Lieber rattled off disagreements between the city and Bill Graham Presents, which is still the name Clear Channel uses for the local concert promotion branch.
They clashed over selling naming rights -- first Yahoo and then Lycos tried to gain rights to the name -- and there were different visions of a flea market proposed by Clear Channel.
This year will also be the first without New Orleans by the Bay, a variety festival Clear Channel discontinued due to declining attendance. City council members said closing the event after 14 years was not a controversial decision.
Across the Bay, Clear Channel took over the Concord Pavilion in 2000, and since then, though city revenues there have increased, popular shows, like the Fourth of July show and jazz festival, have been discontinued.
Mark Deven, Concord's parks and recreation director, said the city's relationship with Clear Channel has been virtually conflict free. Clear Channel pays 20 percent of Deven's salary.
The company also pays Concord $1.7 million to cover debt payments on the Pavilion, and Concord gets a cut of the profit that Clear Channel makes beyond that.
Though city council members declined to speak about the pending litigation, Mayor Michael Kasperzak said there have been changes since Clear Channel took over.

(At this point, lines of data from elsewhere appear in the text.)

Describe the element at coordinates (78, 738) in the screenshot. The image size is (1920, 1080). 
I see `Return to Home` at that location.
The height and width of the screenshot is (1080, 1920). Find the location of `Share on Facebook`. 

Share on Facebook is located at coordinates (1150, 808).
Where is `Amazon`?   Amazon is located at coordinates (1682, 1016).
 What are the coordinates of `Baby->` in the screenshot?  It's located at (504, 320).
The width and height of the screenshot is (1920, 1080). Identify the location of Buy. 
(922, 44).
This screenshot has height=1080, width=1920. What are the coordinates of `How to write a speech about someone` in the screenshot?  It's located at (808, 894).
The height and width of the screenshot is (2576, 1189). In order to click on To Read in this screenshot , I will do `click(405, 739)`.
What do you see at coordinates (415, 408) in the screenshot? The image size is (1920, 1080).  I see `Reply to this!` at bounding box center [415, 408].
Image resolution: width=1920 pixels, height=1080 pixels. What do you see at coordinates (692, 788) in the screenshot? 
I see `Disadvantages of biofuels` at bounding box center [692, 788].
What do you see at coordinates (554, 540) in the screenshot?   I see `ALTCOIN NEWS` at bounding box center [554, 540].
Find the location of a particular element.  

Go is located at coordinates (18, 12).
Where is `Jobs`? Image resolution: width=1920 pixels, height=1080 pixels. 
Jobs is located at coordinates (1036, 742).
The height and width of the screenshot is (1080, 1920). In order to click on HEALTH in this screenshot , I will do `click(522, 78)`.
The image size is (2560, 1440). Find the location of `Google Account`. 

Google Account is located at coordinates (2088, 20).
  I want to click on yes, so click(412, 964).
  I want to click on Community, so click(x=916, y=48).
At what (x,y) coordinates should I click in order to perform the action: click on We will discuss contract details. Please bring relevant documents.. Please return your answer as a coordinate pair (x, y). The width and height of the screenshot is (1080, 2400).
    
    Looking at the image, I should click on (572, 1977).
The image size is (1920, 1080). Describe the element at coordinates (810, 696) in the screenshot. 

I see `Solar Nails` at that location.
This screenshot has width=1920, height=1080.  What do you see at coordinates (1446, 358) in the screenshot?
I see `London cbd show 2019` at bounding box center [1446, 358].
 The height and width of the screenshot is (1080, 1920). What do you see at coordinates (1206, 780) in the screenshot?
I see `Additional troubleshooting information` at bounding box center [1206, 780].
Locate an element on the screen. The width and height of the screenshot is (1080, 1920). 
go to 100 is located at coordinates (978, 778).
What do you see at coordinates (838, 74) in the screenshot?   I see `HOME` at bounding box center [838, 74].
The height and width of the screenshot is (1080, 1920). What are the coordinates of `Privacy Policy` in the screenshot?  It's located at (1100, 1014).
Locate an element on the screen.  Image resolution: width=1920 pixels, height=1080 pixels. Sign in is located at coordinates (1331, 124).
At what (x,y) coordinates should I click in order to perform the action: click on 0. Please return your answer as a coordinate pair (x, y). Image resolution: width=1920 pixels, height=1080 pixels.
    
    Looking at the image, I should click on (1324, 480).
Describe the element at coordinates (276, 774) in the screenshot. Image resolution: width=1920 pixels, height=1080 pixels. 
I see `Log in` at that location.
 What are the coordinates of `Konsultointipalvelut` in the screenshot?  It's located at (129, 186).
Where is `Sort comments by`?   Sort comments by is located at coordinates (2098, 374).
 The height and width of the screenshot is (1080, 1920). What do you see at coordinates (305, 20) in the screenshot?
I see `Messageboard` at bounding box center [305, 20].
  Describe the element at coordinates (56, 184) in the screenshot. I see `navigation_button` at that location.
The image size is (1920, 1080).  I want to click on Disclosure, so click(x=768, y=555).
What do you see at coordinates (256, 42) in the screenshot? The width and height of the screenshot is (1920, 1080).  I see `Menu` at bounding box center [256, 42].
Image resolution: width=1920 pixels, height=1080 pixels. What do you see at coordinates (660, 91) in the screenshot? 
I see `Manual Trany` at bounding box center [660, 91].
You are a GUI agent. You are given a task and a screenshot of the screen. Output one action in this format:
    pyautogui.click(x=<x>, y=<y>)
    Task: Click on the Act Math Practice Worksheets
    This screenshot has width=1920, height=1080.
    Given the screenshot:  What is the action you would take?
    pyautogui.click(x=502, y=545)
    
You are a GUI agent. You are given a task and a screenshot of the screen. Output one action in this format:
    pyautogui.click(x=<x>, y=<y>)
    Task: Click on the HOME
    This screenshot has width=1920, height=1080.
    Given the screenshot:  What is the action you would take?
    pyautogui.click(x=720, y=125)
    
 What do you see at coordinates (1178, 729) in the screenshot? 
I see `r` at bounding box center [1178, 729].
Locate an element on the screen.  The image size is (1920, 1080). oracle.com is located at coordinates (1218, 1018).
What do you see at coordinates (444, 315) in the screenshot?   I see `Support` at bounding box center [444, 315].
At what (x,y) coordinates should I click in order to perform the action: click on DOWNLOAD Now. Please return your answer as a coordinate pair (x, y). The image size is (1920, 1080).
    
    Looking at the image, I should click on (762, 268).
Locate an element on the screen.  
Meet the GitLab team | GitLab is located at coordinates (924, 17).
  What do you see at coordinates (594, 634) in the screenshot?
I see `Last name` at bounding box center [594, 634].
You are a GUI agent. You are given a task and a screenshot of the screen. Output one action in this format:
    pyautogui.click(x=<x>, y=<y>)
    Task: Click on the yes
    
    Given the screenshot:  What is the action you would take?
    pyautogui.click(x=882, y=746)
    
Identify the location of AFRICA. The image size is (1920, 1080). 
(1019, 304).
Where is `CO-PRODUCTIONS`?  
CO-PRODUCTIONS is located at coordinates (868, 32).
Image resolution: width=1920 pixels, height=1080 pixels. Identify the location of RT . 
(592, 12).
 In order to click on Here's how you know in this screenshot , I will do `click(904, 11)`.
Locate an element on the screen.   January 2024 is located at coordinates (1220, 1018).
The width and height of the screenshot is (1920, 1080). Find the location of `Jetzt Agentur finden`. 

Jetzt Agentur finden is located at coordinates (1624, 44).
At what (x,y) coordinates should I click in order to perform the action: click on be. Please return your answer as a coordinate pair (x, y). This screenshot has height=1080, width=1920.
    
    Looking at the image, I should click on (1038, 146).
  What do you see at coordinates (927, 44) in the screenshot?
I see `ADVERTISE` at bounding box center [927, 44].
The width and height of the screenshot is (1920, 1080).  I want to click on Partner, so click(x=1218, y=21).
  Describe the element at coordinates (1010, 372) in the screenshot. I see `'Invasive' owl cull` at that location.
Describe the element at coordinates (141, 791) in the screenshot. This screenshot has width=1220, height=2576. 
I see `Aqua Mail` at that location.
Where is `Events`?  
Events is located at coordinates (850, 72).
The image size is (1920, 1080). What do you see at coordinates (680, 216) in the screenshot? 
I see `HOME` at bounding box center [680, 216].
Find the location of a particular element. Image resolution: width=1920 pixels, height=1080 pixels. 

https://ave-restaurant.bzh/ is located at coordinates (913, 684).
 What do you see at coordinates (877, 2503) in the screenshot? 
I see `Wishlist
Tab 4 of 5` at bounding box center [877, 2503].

"When BGP was the owner and operator, they had one point person," he said. "There have been at least three general managers since then, and the corporation has gotten more involved. ... Things worked better when someone we knew was there."
Overall, though, the city was still extremely positive about the relationship.
"I think Shoreline Amphitheatre adds a lot to the city," Kasperzak said. "It adds a cultural base and draws a lot of business. People know Mountain View."
"The history of Shoreline shows how creative Mountain View is about providing great things for the community," said Council member Rosemary Stasek. "Mountain View took a garbage dump and turned it into a premier venue."